October 17, 2004|Taking off, Globe Correspondent

By now, homesickness has probably eased out, and the awkwardness of foreign language conversation has lessened. For the roughly 160,000 US students who study abroad, nearly double the figure of a decade ago, according to the most recent figures from the Institute of International Education, this can be a life-changing time.

The numbers only hint at the kind of personal and cultural upheaval that takes place every semester, when young Americans exit their comfort zones to go out into the world. To glimpse what it's like to be a student abroad in the loaded international landscape, students from Boston-area institutions were invited to contribute their misadventures, impressions, and recommendations from their first few weeks abroad.

Their accounts, sent to me in e-mails, show that the road less traveled can be strewn with misadventure: giant spiders and poisonous snakes in Australia, train strikes and overzealous suitors in Italy, running out of money and into anger at US foreign policy everywhere. But it's also full of revelations, new friends, and moments of bliss.

"When you grow up in Brooklyn and then move to Boston, you don't get to experience much by yourself," wrote Tom Kneafsey, 21, a junior at Northeastern University studying in Australia. "I learned more about the size of the world alone on a beach in Fraser Island than I ever could have at the top of the Empire State Building or in the middle of Boston Common."

Many students also are mindful of the role international understanding has in these tense days.

"It's very important for people of all countries around the world, but especially the USA, given its current position as a global superpower, to participate in a study abroad or some other form of exchange program," wrote Daphne LaBua, 20, a Tufts University junior from Chatham, N.J., in Paris.
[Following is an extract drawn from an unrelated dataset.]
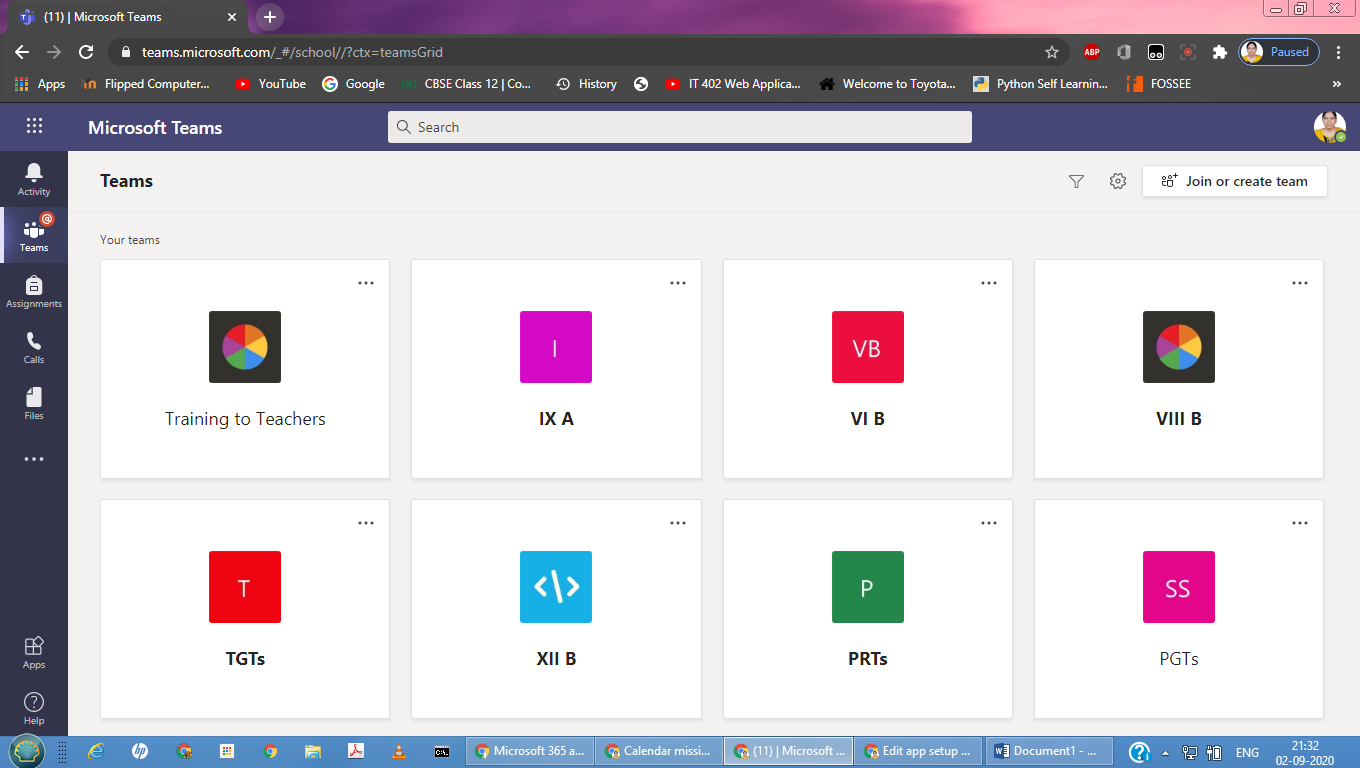
Task: Open more options for IX A team
Action: click(678, 283)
Some students abroad have clung tightly enough to their hometown affiliations to be able to relate the best places to catch Red Sox games in Florence and London. (Fiddler's Elbow and Sports Caf, respectively.)
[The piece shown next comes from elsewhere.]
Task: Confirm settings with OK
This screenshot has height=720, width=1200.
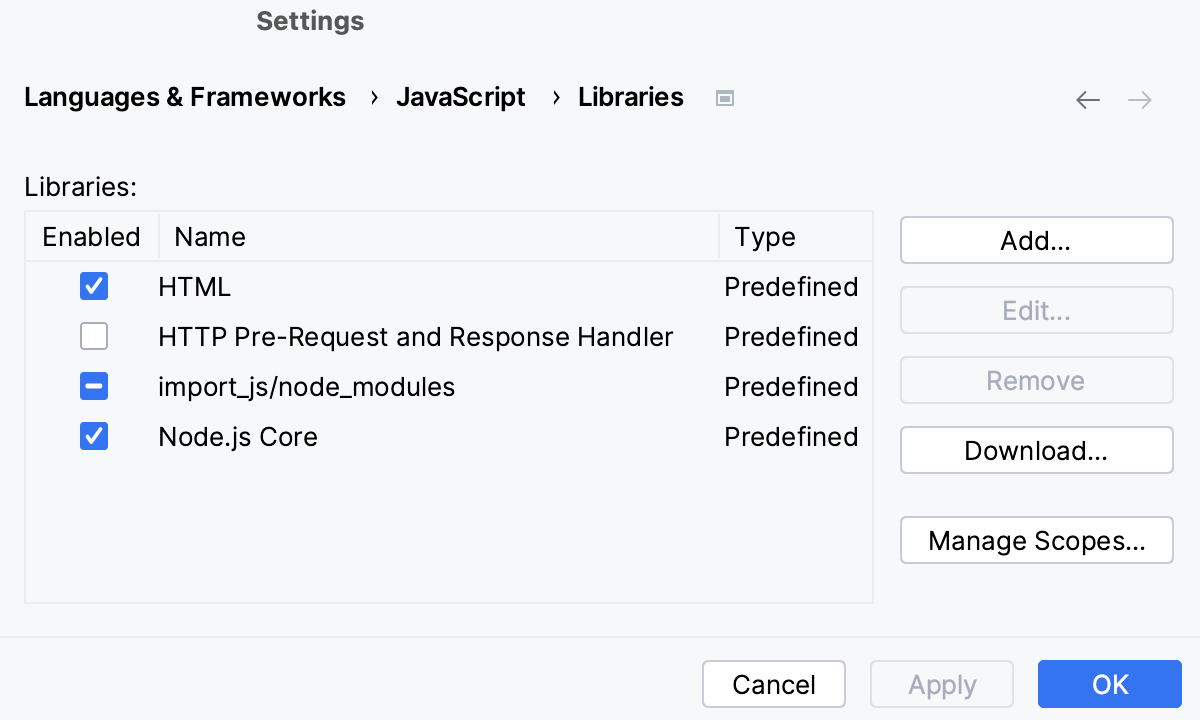Action: [1109, 684]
Others, like Tamara Garcia, 19, a sophomore at Northeastern, have resisted the temptation to be in the ever-accessible American bubble. Writing from Gold Coast, Australia, she cautioned against frequenting bars recommended by university programs.

"There are so many Americans there that you end up hanging out with people you could have easily met back at home," she said. "I did not come halfway across the world to meet people from New England, no offense, guys."